SHOULD I GO TO GRAD SCHOOL?**: A few days ago, I had a conversation on this topic, specifically concerning someone to whom I had given some less-than-encouraging advice about grad school and its prospects. I do occasionally get asked about this by students as well. It occurred to me that my own particular answer is a little unusual: it's the best use I can get out of the abilities I have and, when it goes well, I could hardly imagine doing anything else. But it's not for everyone. It's not for most people. Even if you have abilities far beyond the norm for an undergraduate student, it still might not be for you. At some point very early on (I think winter break of my first year), I was talking to my aunt who had asked me about school, and said something like "it's very odd to think of what you love becoming your job." Like any job, there are some moments of intense misery, which it's sometimes easy to forget.
I looked up a few resources that were helpful to me when I was applying to grad schools:
* Tim Burke's Should I Go to Grad School?
* A Chronicle of Higher Ed article on Invisible Adjunct, who was still writing when I applied to grad school.

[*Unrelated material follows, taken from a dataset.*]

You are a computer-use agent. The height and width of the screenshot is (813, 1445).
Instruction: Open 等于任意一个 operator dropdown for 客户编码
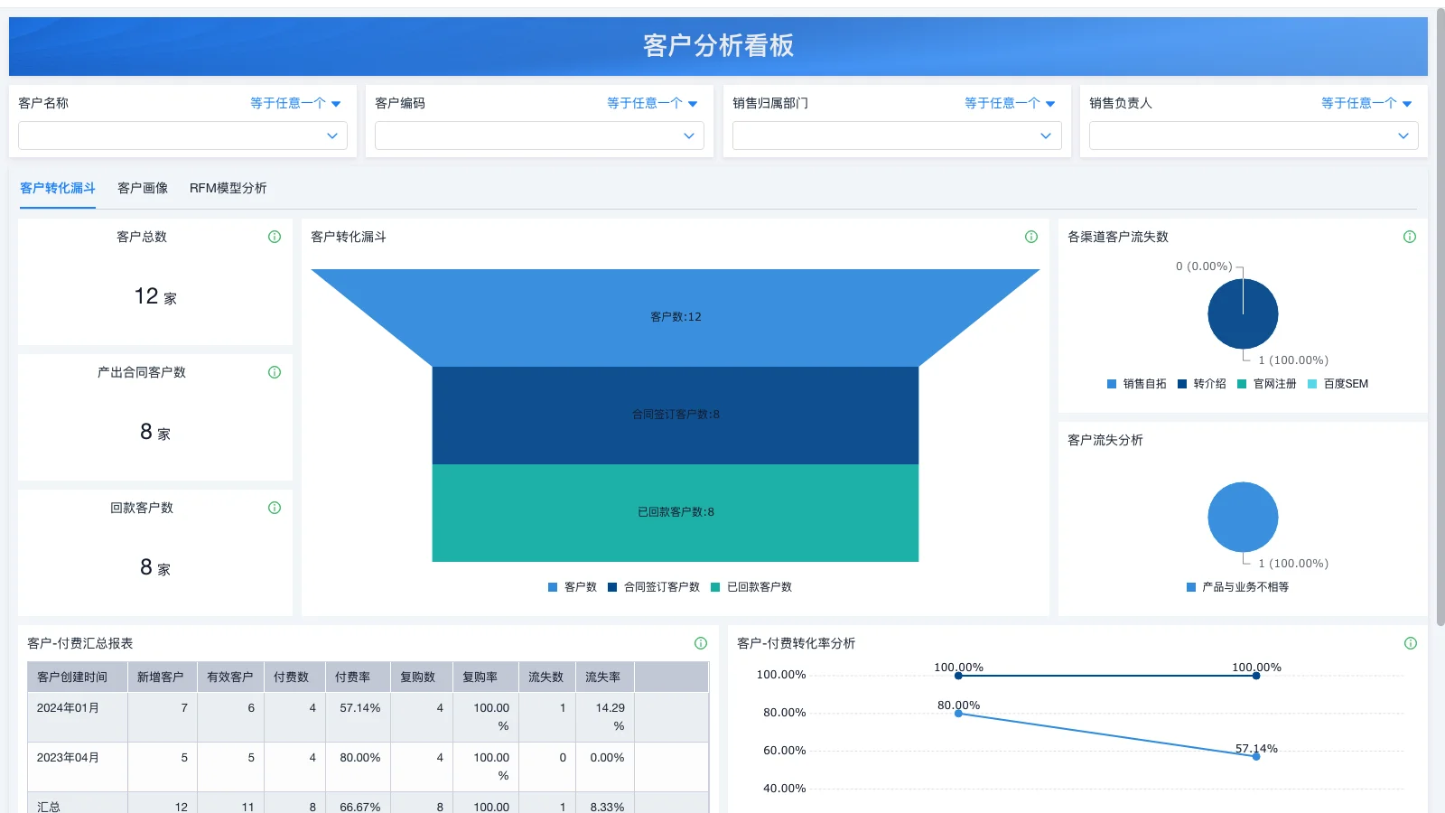pyautogui.click(x=650, y=103)
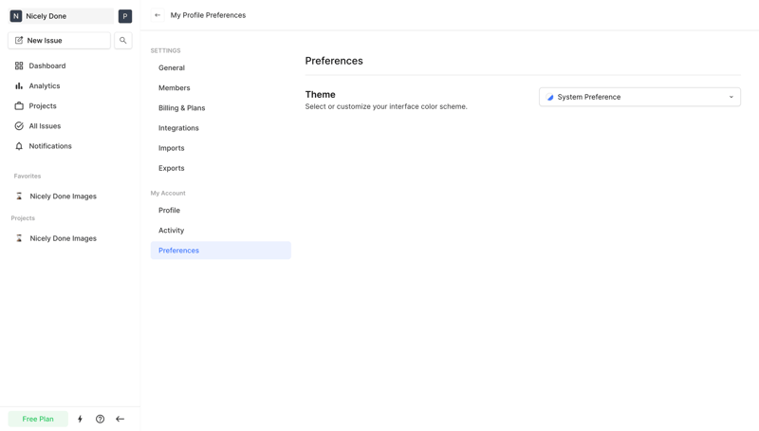Click the search magnifier icon

(x=123, y=41)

Her site seems to be gone now, but perhaps the Wayback Machine can find it.
* For political theorists specifically, Jacob Levy's 20 Questions from the much-lamented Crescat Sententia (it's all interesting, but the most relevant question is #6)
Which will hopefully prove useful to those who come here by accident and not-quite accident.
**For the record, my standard answer to that question is "no," in the absence of a strong and clear vocation.